Microbial and enzymatic C:N:P stoichiometry are affected by soil C:N in the forest ecosystems in southwestern China
Shengzhao Wei,
Shuang Ding,
Honghong Lin,
Yuan Li,
Enwei Zhang,
Taicong Liu,
Xingwu Duan
Affiliations
Shengzhao Wei
Yunnan Key Laboratory of Soil Erosion Prevention and Green Development, Institute of International Rivers and Eco-Security, Yunnan University, Kunming 650500, China
Shuang Ding
Yunnan Key Laboratory of Soil Erosion Prevention and Green Development, Institute of International Rivers and Eco-Security, Yunnan University, Kunming 650500, China
Honghong Lin
Yunnan Key Laboratory of Soil Erosion Prevention and Green Development, Institute of International Rivers and Eco-Security, Yunnan University, Kunming 650500, China
Yuan Li
Yunnan Key Laboratory of Soil Erosion Prevention and Green Development, Institute of International Rivers and Eco-Security, Yunnan University, Kunming 650500, China
Enwei Zhang
Yunnan Key Laboratory of Soil Erosion Prevention and Green Development, Institute of International Rivers and Eco-Security, Yunnan University, Kunming 650500, China
Taicong Liu
Yunnan Key Laboratory of Soil Erosion Prevention and Green Development, Institute of International Rivers and Eco-Security, Yunnan University, Kunming 650500, China
Xingwu Duan
Corresponding author.; Yunnan Key Laboratory of Soil Erosion Prevention and Green Development, Institute of International Rivers and Eco-Security, Yunnan University, Kunming 650500, China
Microbial and enzymatic stoichiometry have been widely used to reflect microbial nutrient limitations.
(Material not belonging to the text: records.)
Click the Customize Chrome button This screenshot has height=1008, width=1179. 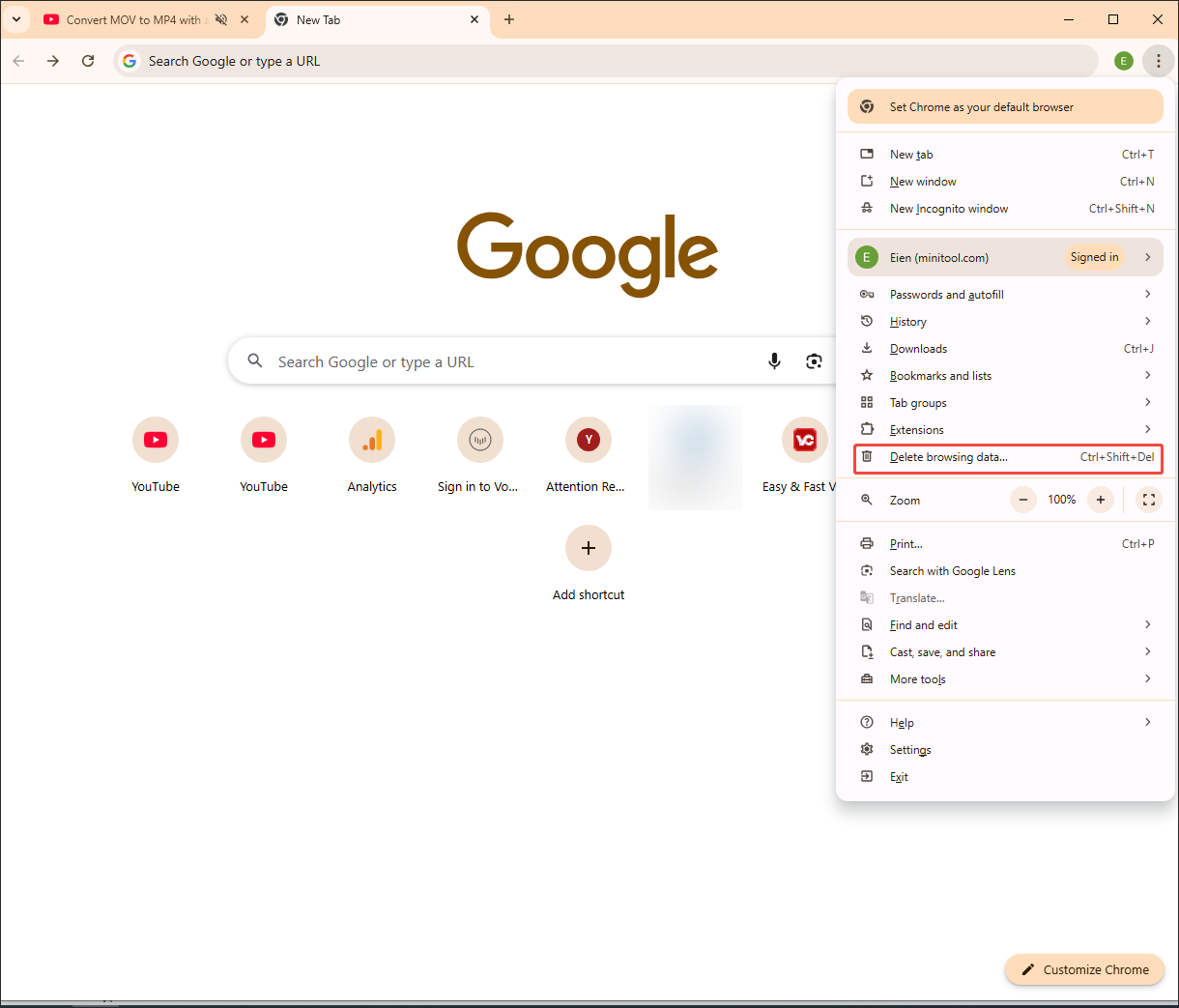(1084, 969)
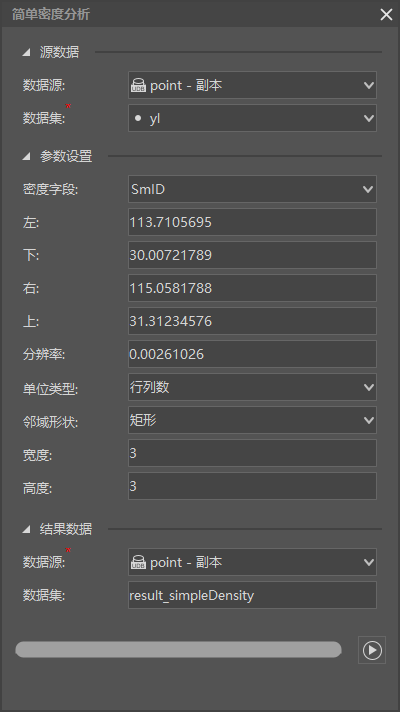Open the 密度字段 SmID dropdown

coord(252,189)

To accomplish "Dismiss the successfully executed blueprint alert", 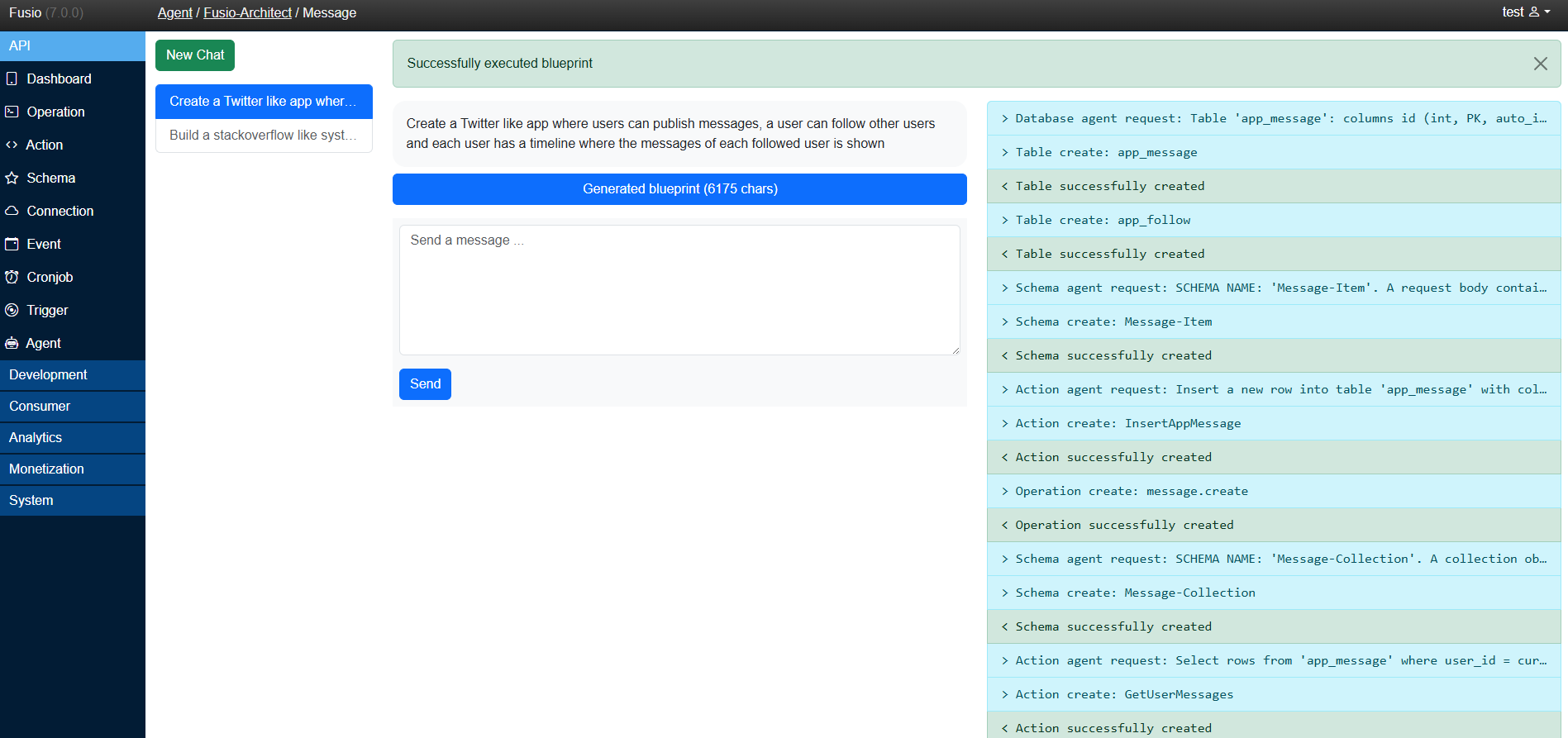I will pyautogui.click(x=1540, y=64).
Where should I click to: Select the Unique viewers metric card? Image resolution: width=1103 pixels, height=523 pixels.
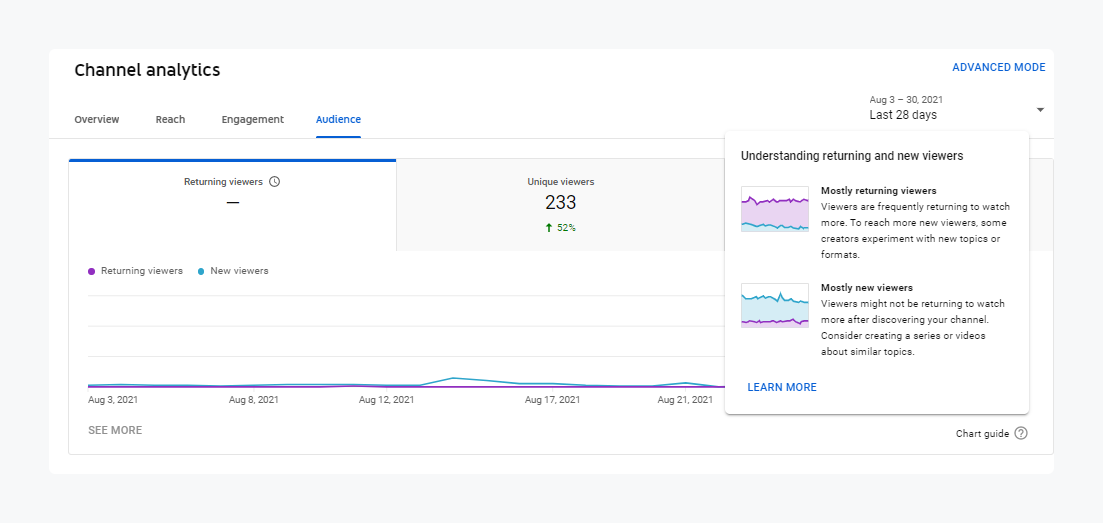click(560, 204)
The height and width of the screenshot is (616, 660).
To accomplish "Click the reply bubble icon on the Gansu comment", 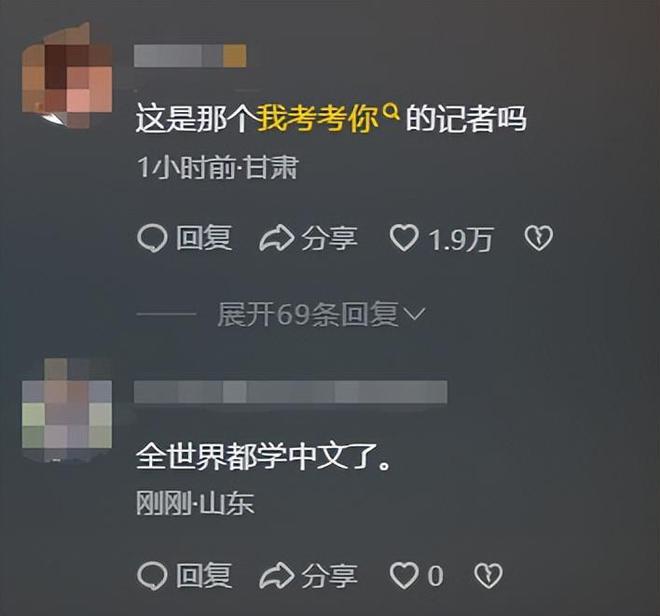I will click(152, 239).
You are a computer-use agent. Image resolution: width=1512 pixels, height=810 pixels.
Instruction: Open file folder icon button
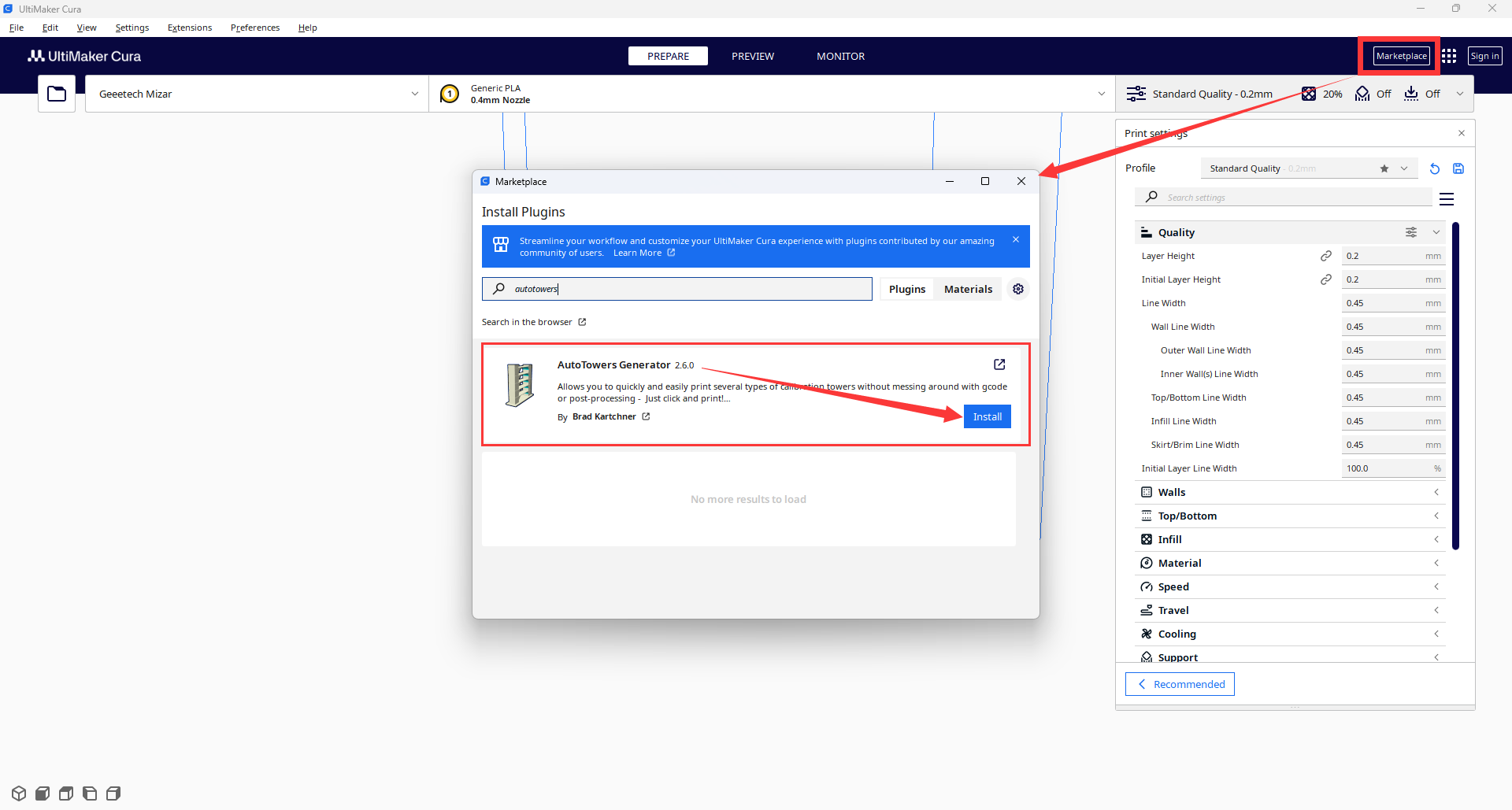point(57,94)
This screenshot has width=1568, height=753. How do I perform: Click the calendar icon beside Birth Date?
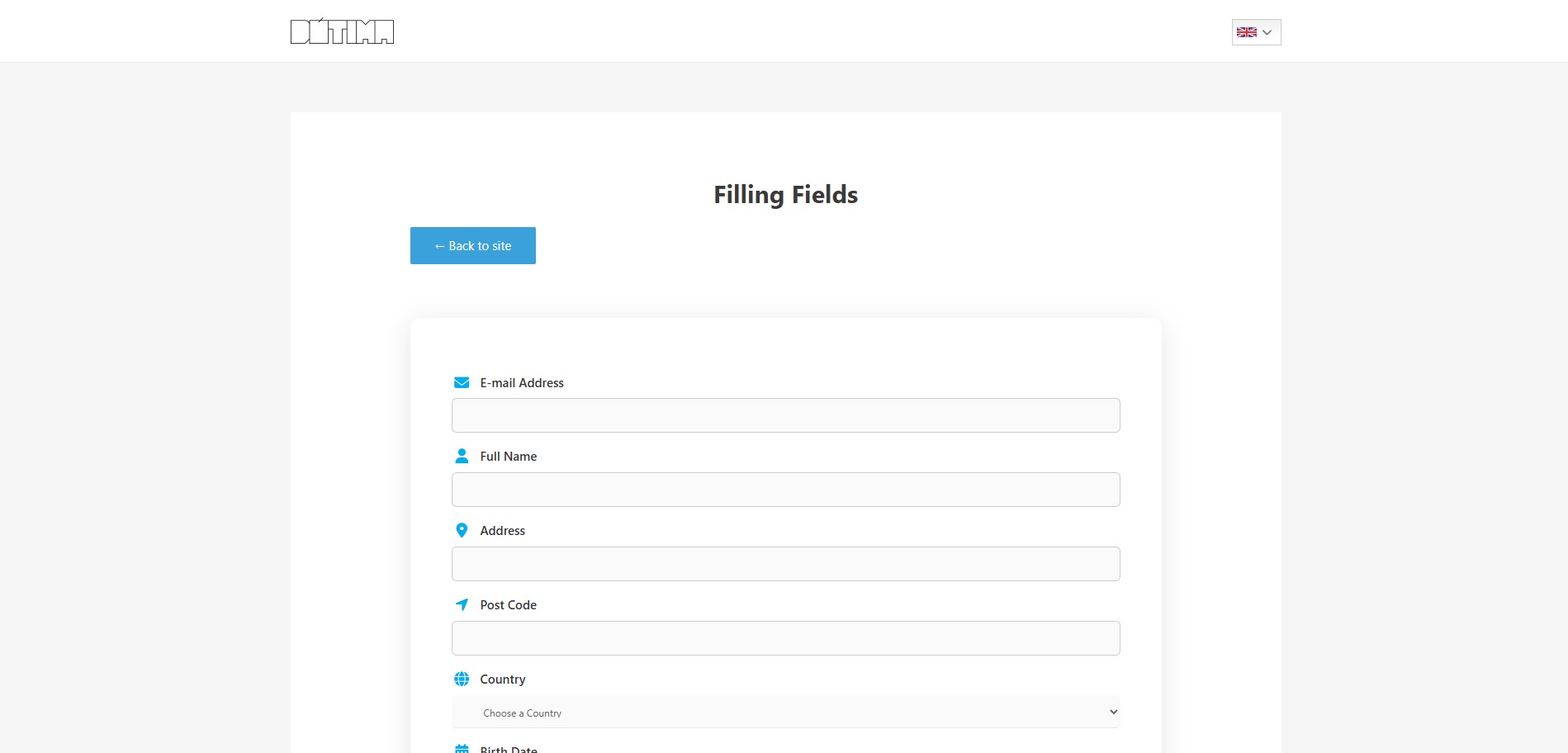tap(462, 749)
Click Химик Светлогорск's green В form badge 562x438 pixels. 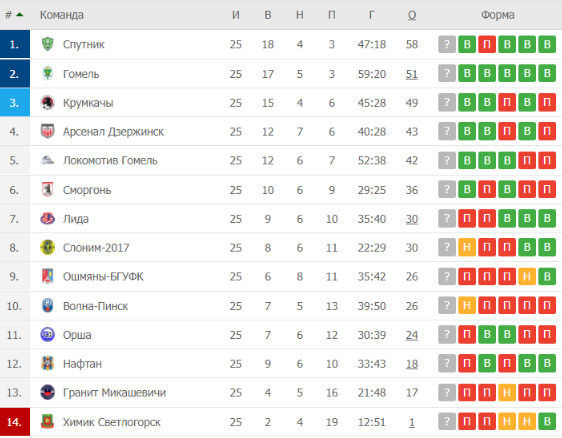[x=547, y=422]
However, the dominant drivers of microbial and enzymatic C:N:P ratios are not well known, which hinders our understanding of whether microbial and enzymatic stoichiometry can accurately reflect microbial resource limitation. Here, we studied vertical patterns (0–100 cm) of factors influencing microbial and enzymatic C:N:P ratios in five forest ecosystems (one tropical, two subtropical, and two temperate) in southwestern China. Our results showed that microbial and enzymatic C:P were not regulated by soil C:P, while N: P followed the same pattern. This suggests microbial resource status is weakly related to microbial and enzymatic C:N:P ratios and that understanding stoichiometry may be inadequate to disentangle nutritional limitations. Soil C:N affected microbial and enzymatic C:N:P ratios likely by altering microbial community structure in all soil horizons. Overall, our study highlighted the important role of soil C:N in regulating C, N, and P cycles, and challenged current methods for modeling microbial nutrient limitations.